A Boeing Phantom Works team in St. Louis is under contract to design, develop and flight-test the HyFly demonstrator powered by the DCR engine. The ONR is co-funding the program with DARPA.

The principal subcontractor to Boeing is Aerojet of Sacramento, Calif., which supplies the DCR engine. The HyFly program team also includes the Boeing F-15E1 Team, the Naval Air Warfare Center-Weapons Division at China Lake, Calif., which provides the solid rocket booster, and the Johns Hopkins University Applied Physics Laboratory, which provides technical support and testing.
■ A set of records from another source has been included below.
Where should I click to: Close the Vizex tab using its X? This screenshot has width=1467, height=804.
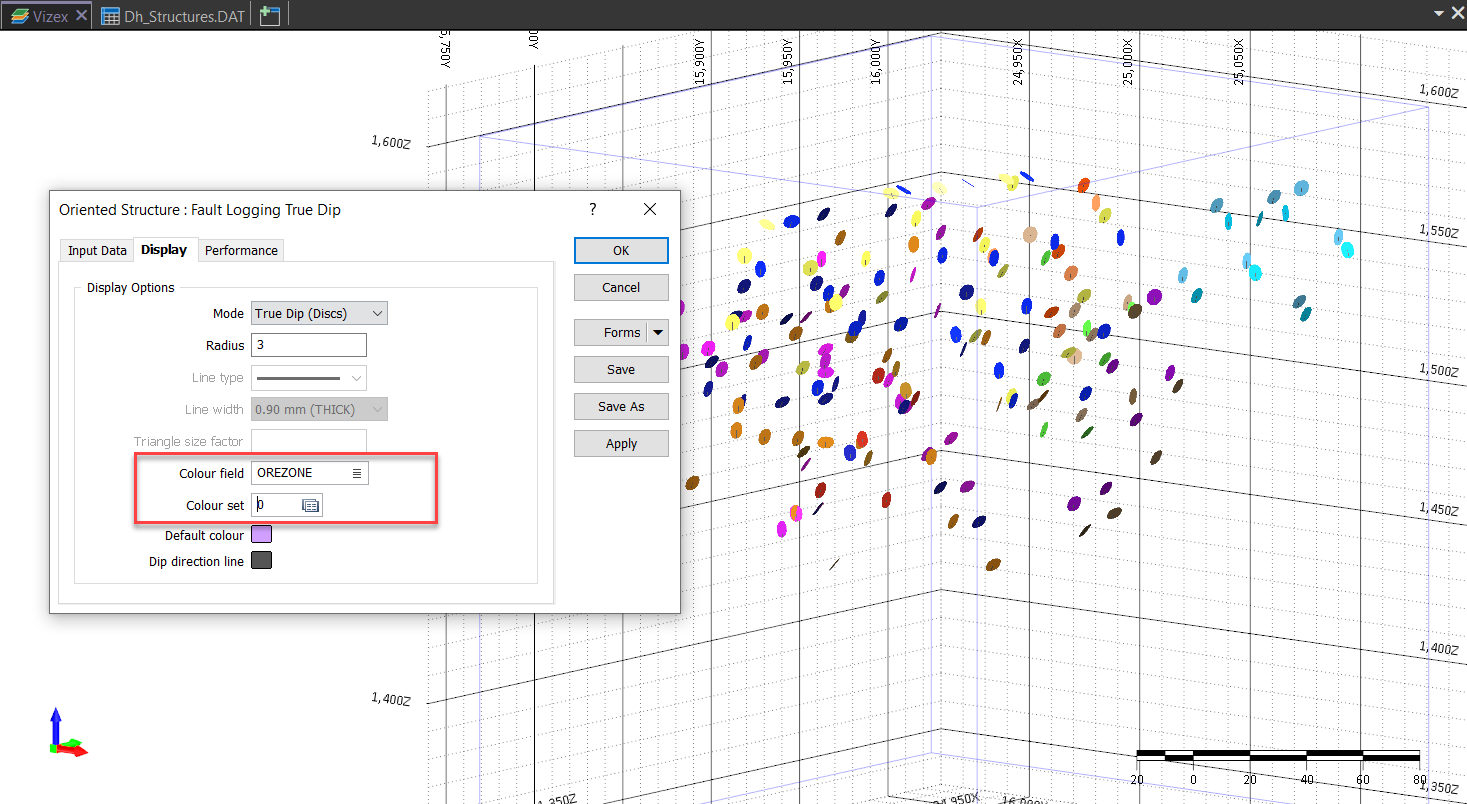pos(81,16)
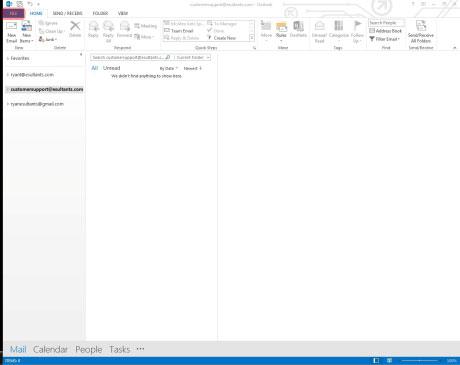The image size is (460, 365).
Task: Open the New Items menu
Action: (x=26, y=32)
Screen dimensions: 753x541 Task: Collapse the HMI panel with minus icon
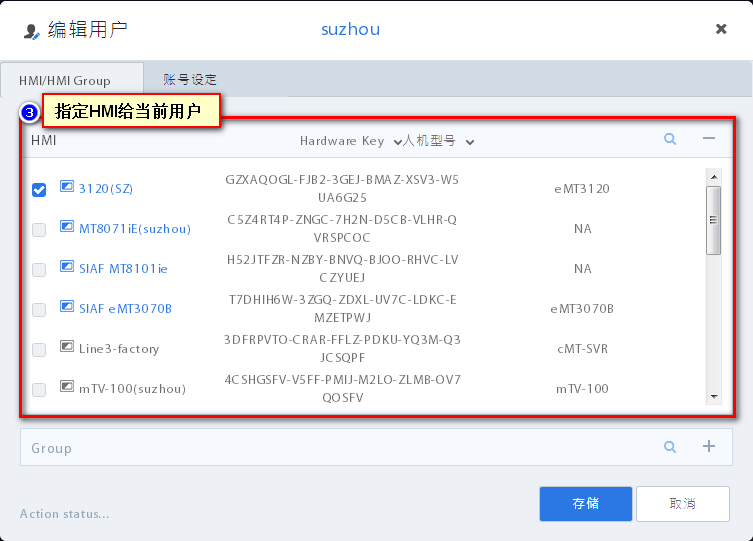(x=708, y=140)
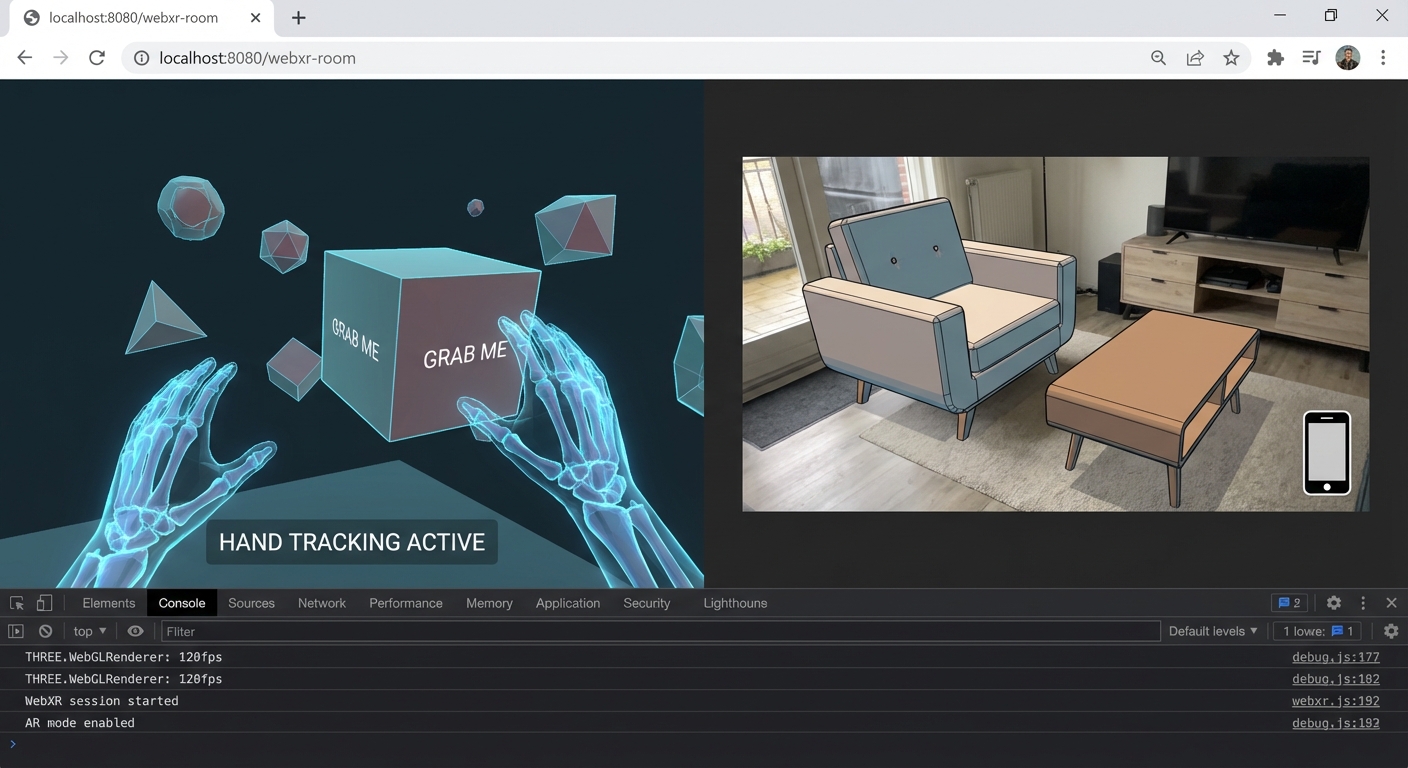Viewport: 1408px width, 768px height.
Task: Click the phone AR icon on room view
Action: click(1326, 453)
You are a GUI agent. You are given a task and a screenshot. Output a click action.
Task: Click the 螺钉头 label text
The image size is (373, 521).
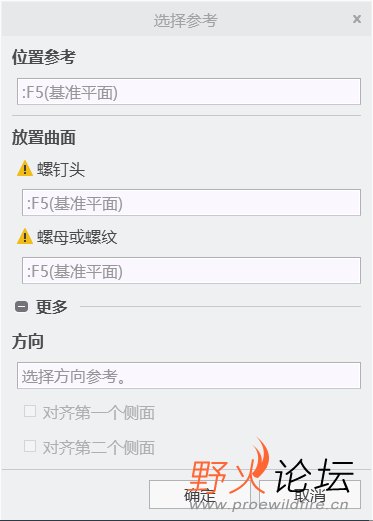[x=61, y=169]
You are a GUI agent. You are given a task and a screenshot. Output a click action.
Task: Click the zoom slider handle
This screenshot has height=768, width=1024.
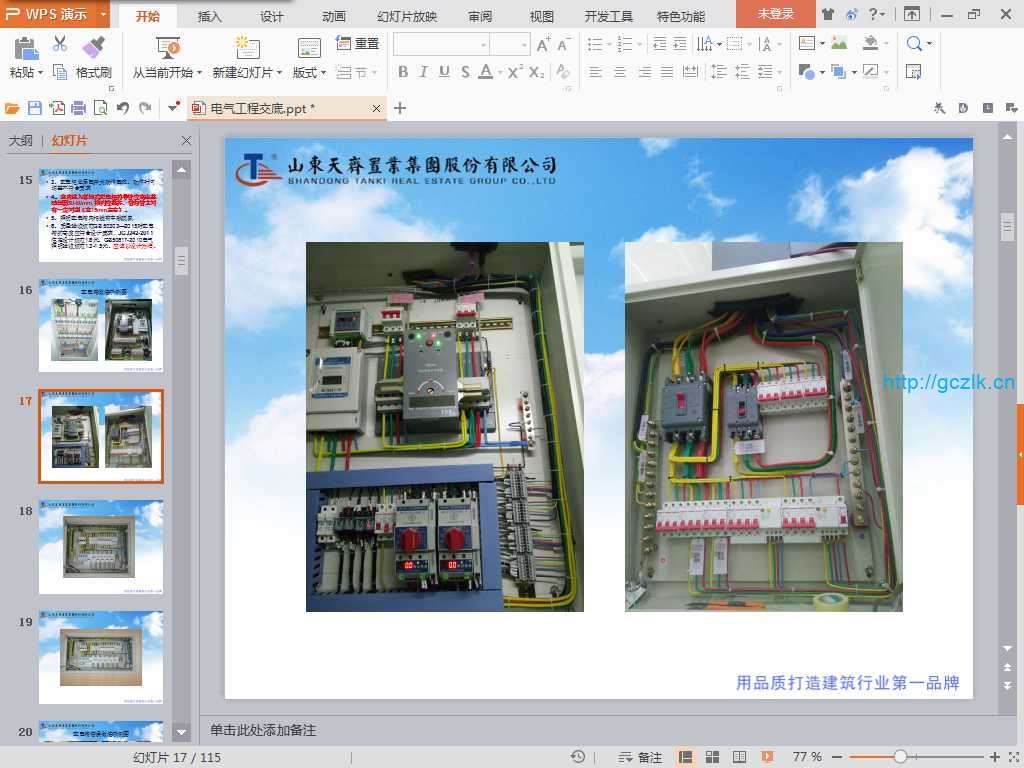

The objective of the HyFly program is to mature the DCR hypersonic missile concept. Flight tests feature a missile configuration that is compatible with launch from surface ships and submarines as well as U.S. Navy and U.S. Air Force aircraft.

Further development of HyFly to operational status will result in a weapon that “could revolutionize our ability to rapidly respond to identified threats hundreds of miles away,” said John Fox, Boeing Phantom Works program manager for HyFly.

Phantom Works is the advanced research and development unit and catalyst of innovation for Boeing. It provides advanced system solutions and innovative breakthrough technologies that reduce cycle time and cost while improving the quality and performance of aerospace products and services. Through its Integrated Defense Advanced Systems group, Phantom Works provides system and technology solutions to Boeing Integrated Defense Systems, one of the world’s largest space and defense businesses.